Creating the view copies no data!. And then the following changes work:
update v set fname='Elizabeth' where eid=2
insert into v(eid,fname,sname,job,salary) values(3,'Fred','Smith','Janitor',22160)
delete from v where sname='Soap'
delete from v where eid=2

The changes are applied to both databases as needed.
To set up the two servers on the local machine, you can use these commands:
For A: ospsvr
For B: ospsvr -p:5434 -s:0 -S:0
Then A uses Pyrrho's HTTP port 8180.
To set up the database A, use ospcmd A woth the above two lines.
To send the above commands for B use ospcmd -p:5434 B .
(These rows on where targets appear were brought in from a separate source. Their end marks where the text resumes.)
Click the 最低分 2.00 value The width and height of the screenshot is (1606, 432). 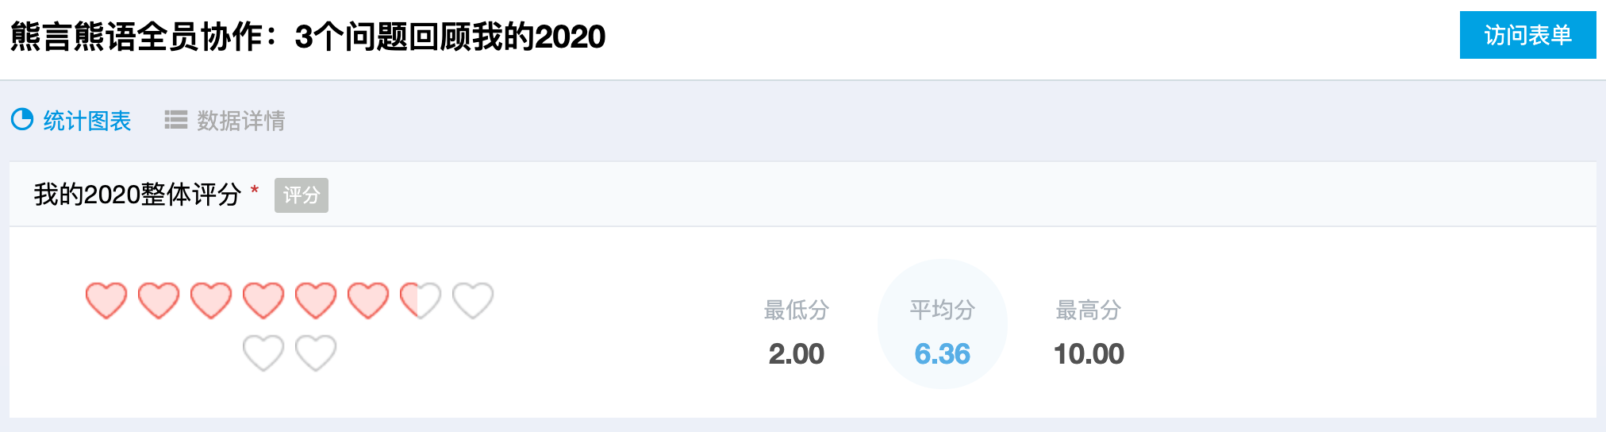(x=797, y=353)
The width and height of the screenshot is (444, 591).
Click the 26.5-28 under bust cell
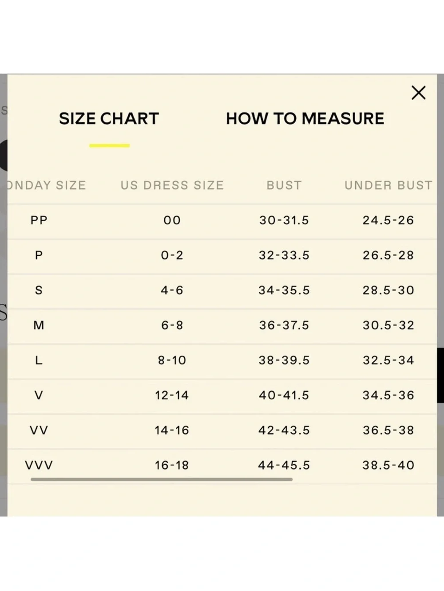click(x=389, y=255)
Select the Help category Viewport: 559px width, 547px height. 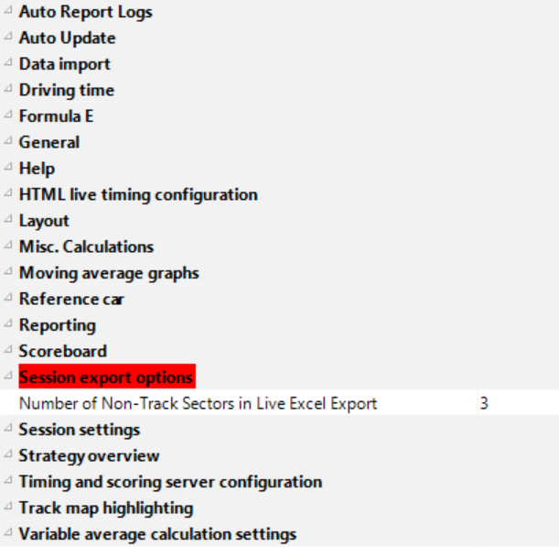click(x=37, y=169)
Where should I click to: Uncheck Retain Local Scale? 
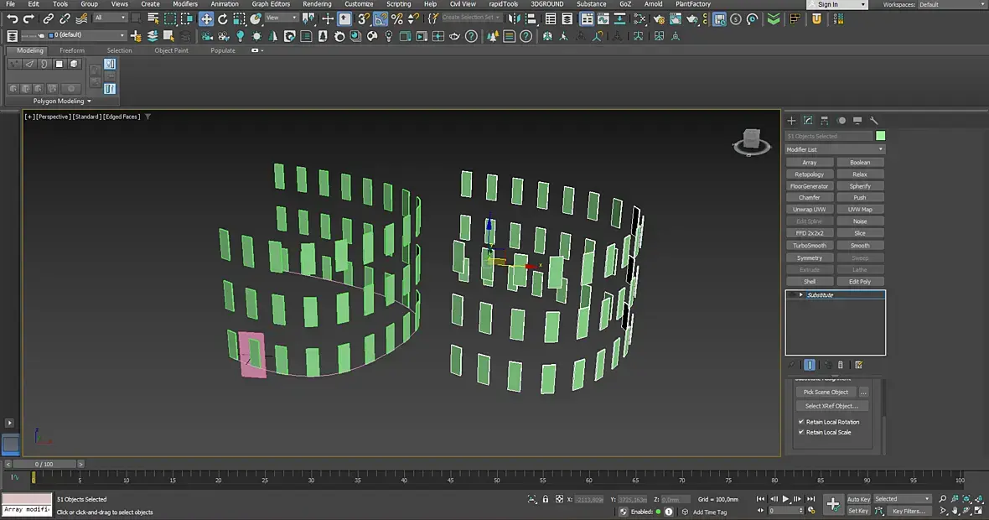click(801, 432)
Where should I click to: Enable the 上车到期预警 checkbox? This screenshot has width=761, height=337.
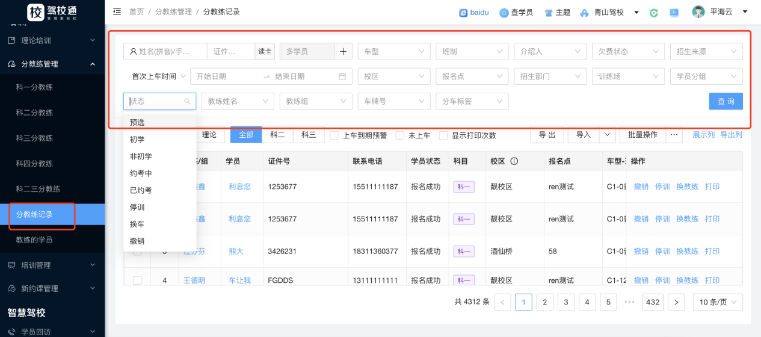[334, 135]
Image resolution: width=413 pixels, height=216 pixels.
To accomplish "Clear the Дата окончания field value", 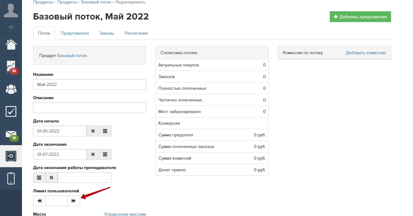I will point(93,154).
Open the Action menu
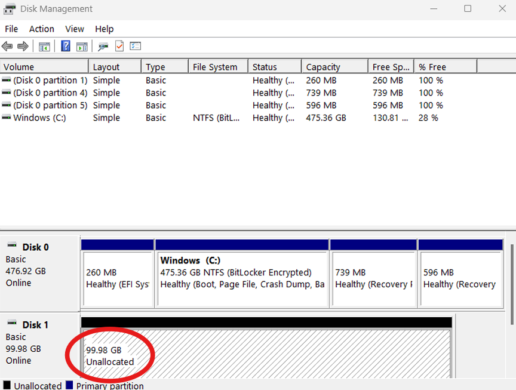 coord(41,29)
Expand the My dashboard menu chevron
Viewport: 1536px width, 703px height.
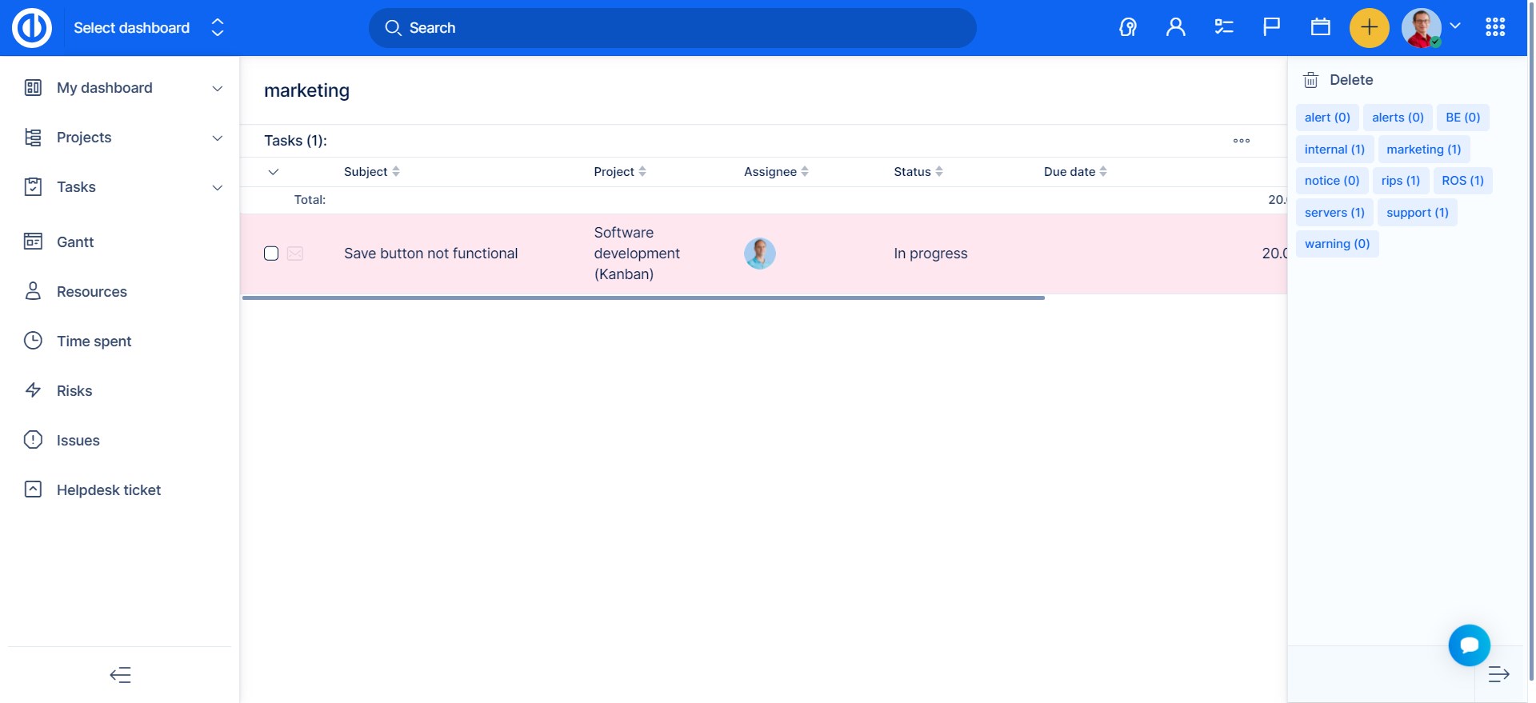(x=217, y=89)

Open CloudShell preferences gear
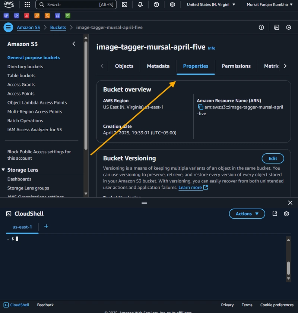coord(286,214)
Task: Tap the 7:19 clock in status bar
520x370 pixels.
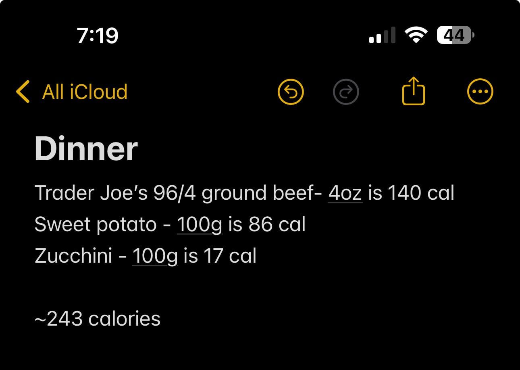Action: coord(98,36)
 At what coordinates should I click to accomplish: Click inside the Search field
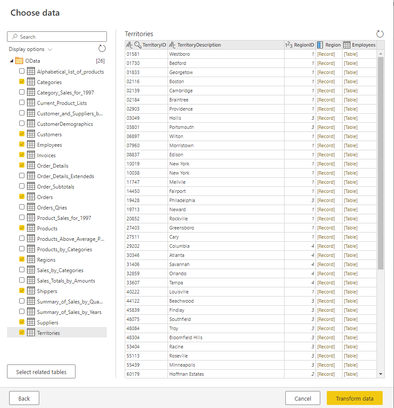tap(57, 36)

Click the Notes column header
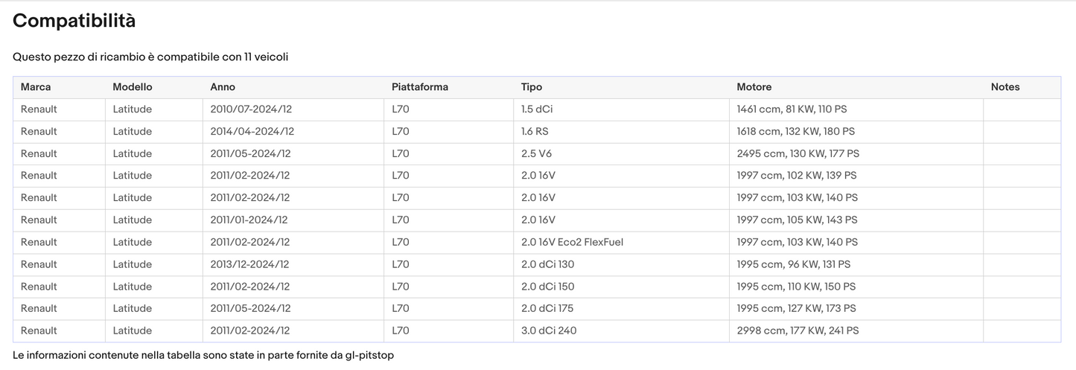[1005, 87]
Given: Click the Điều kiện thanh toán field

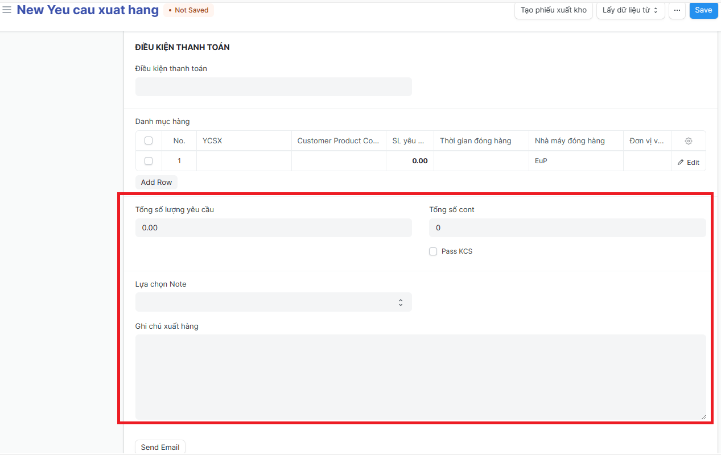Looking at the screenshot, I should (273, 87).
Of course, in practice things will not be quite so simple, but it is reasonable to assume some cooperation and suitable tuning from the REST providers, especially if they will be providing privileges to the composite database. In this way we can assure quality of the combined data without disturbing ownership of the data.

Wednesday, 10 August 2016

Updatable joins and views

Today's version has improvements for views and joins. Base tables referred to in views and joins can now be modified from the view or join using INSERT, UPDATE and DELETE, subject to the obvious restrictions.  To be modifable, the view and join definitions must not contain aggregations or distinct, and the join conditions must be composed of conjunctions of equality conditions.

I notice that some DBMS including Oracle only allow one base table to be modified in such an operation. Pyrrho does not have this restruction.